Another important thing to note is that night driving is more dangerous for everyone, as well. Studies show that accident statistics go up after dark. Some of the reasons for this include:

  • Shorter reaction times
  • Decreased visibility
  • Increased instances of drunk driving
  • More drowsy drivers on the road

Even for someone in a perfect state of mind, night driving can become difficult. For a tired or drunk driver, the issues compound each other.

When the two come together

Now that you know how these two factors influence drivers, let's consider what happens when the two intersect. Some of the most dangerous drivers on the road are young, inexperienced drivers who go out at night.

The proof is in the numbers. From 9 p.m. to 6 a.m., new teen drivers only put up a mere 14% of the total miles they drive in a given year. This is for all those who are 16 or 17 years old. They drive the vast majority of their miles during the day.

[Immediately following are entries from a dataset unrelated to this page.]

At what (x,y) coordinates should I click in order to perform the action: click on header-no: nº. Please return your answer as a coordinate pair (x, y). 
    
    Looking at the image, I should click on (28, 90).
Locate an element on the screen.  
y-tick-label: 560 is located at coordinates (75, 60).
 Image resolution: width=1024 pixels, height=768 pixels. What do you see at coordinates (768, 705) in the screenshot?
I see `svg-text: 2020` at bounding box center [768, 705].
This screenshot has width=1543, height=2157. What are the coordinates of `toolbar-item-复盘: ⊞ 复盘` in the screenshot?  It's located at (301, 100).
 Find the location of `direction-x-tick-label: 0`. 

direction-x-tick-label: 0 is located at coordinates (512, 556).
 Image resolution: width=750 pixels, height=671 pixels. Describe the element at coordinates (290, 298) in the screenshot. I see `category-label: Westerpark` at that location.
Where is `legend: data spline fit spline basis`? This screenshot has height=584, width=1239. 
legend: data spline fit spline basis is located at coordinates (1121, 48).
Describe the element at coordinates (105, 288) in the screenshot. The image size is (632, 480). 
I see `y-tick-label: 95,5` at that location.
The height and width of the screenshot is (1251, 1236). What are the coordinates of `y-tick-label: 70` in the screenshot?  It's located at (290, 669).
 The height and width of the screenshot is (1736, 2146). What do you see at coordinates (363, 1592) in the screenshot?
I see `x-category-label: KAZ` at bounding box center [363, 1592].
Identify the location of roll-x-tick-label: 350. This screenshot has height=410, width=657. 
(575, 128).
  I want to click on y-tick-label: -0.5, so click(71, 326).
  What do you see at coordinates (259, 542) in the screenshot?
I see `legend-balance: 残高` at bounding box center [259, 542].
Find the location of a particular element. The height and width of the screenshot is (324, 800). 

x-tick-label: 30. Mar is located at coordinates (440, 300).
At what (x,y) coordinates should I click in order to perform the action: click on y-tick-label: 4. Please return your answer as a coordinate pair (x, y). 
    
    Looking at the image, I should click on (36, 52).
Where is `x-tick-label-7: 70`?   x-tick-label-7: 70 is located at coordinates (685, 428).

Even so, if you look at fatal car accidents from this age group, over the same exact time period, you'll see that nearly a third of all deadly accidents -- 32% -- happen at this time.

If night driving did not increase risks, 14% of the miles traveled would lead to 14% of the deadly accidents. Instead, the fatal car crash rate for teenage drivers more than doubles. It's very telling and shows you exactly what risks people face.

What should you do?

Your first inclination is probably to reduce the risks in any way you can. Maybe you're certainly not a young, inexperienced driver, but you know you could get hit by one any time you get behind the wheel. To stay safe, you want to avoid these dangerous late-night hours whenever you can.

However, as you can see from the statistics, even that doesn't fully protect you. The other 68% of deadly accidents caused by teen drivers happen during the day. The night is more dangerous in terms of rate, but the daytime driving takes more lives.

As a result, the best thing to do is to make sure you are well aware of all of your legal rights if you get seriously injured in an accident or if a loved one loses their life.